Evaluation of (-)-epicatechin metabolites as recovery biomarker of dietary flavan-3-ol intake.

Data from dietary intervention studies suggest that intake of (-)-epicatechin mediates beneficial vascular effects in humans. However, population-based investigations are required to evaluate associations between habitual intake and health and these studies rely on accurate estimates of intake, which nutritional biomarkers can provide. Here, we evaluate a series of structurally related (-)-epicatechin metabolites (SREM), particularly (-)-epicatechin-3'-glucuronide, (-)-epicatechin-3'-sulfate and 3'-O-methyl-(-)-epicatechin-5-sulfate (SREMB), as flavan-3-ol and (-)-epicatechin intake.

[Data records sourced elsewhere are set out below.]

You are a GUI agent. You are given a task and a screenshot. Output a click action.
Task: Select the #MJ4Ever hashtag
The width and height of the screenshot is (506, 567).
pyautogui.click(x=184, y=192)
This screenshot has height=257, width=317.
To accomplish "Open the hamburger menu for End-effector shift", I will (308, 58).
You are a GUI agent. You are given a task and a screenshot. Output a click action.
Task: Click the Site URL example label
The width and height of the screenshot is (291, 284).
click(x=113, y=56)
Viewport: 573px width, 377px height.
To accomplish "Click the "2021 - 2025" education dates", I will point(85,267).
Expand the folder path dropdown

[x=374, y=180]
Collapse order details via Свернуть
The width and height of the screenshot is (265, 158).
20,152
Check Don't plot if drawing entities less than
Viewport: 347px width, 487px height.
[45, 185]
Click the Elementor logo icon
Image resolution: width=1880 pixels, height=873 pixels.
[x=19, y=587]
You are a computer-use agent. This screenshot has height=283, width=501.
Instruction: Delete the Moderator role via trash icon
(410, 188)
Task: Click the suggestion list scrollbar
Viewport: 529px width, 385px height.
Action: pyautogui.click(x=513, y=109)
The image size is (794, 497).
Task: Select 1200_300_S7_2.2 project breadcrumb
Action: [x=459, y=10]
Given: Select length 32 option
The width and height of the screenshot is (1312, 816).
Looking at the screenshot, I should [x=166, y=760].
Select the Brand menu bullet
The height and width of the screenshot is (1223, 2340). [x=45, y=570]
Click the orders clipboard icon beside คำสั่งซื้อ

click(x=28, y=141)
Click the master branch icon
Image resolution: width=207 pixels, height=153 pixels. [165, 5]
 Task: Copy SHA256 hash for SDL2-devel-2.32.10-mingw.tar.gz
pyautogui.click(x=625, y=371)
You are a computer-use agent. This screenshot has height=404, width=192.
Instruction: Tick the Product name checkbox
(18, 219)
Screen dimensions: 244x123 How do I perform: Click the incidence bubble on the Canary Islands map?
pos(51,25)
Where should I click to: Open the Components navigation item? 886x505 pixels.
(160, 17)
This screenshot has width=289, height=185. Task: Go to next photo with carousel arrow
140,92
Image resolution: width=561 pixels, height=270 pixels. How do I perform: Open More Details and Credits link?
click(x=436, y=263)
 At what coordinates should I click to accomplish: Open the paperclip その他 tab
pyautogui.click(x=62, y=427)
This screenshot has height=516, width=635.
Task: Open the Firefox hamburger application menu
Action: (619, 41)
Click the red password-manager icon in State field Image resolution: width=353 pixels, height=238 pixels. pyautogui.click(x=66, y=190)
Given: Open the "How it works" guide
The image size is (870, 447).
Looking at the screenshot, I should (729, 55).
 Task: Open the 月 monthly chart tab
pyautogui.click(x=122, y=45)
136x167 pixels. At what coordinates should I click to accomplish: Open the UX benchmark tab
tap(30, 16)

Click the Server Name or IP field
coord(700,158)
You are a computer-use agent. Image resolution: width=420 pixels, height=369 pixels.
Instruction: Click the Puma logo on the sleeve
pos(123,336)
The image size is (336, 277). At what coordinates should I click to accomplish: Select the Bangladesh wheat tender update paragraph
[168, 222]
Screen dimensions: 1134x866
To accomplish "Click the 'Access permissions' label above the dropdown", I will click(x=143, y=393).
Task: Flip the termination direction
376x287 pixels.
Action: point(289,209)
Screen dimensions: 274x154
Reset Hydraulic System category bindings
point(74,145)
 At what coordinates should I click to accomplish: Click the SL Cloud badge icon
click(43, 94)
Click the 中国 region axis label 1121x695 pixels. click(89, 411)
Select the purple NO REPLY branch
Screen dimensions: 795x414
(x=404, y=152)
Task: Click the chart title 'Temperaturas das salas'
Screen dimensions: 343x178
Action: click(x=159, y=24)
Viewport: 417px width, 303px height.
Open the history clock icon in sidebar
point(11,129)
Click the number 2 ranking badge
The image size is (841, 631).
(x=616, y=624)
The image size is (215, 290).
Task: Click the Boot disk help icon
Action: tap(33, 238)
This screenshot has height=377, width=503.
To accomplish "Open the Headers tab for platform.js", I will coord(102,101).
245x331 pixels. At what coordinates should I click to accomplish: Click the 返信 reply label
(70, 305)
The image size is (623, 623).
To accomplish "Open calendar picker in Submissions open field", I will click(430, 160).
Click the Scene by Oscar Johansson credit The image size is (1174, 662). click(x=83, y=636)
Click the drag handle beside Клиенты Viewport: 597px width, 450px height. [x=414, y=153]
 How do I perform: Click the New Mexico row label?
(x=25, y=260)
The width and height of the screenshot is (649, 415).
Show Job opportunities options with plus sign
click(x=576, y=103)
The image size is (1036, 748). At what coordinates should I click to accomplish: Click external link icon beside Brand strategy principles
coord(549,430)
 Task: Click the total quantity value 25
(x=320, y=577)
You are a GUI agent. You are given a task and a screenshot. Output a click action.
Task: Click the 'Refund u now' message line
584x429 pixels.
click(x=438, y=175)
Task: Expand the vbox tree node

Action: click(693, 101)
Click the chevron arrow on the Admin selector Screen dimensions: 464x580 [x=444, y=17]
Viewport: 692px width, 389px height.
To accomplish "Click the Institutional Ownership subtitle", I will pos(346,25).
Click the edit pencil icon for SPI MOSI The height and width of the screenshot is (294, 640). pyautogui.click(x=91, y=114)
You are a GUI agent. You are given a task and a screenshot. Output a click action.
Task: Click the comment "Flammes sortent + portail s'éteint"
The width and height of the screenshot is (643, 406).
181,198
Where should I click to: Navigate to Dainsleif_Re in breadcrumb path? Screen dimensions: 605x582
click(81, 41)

SREMB in urine proved to be a specific indicator of (-)-epicatechin intake, showing also a strong correlation with the amount of (-)-epicatechin ingested (R2: 0.86 (95% CI 0.8l; 0.92). The median recovery of (-)-epicatechin as SREMB in 24 h urine was 10% (IQR 7-13%) and we found SREMB in the majority of participants of EPIC Norfolk (83% of 24,341) with a mean concentration of 2.4 ± 3.2 µmol/L. Our results show that SREMB are suitable as biomarker of (-)-epicatechin intake. According to evaluation criteria from IARC and the Institute of Medicine, the results obtained support use of SREMB as a recovery biomarker to estimate actual intake of (-)-epicatechin.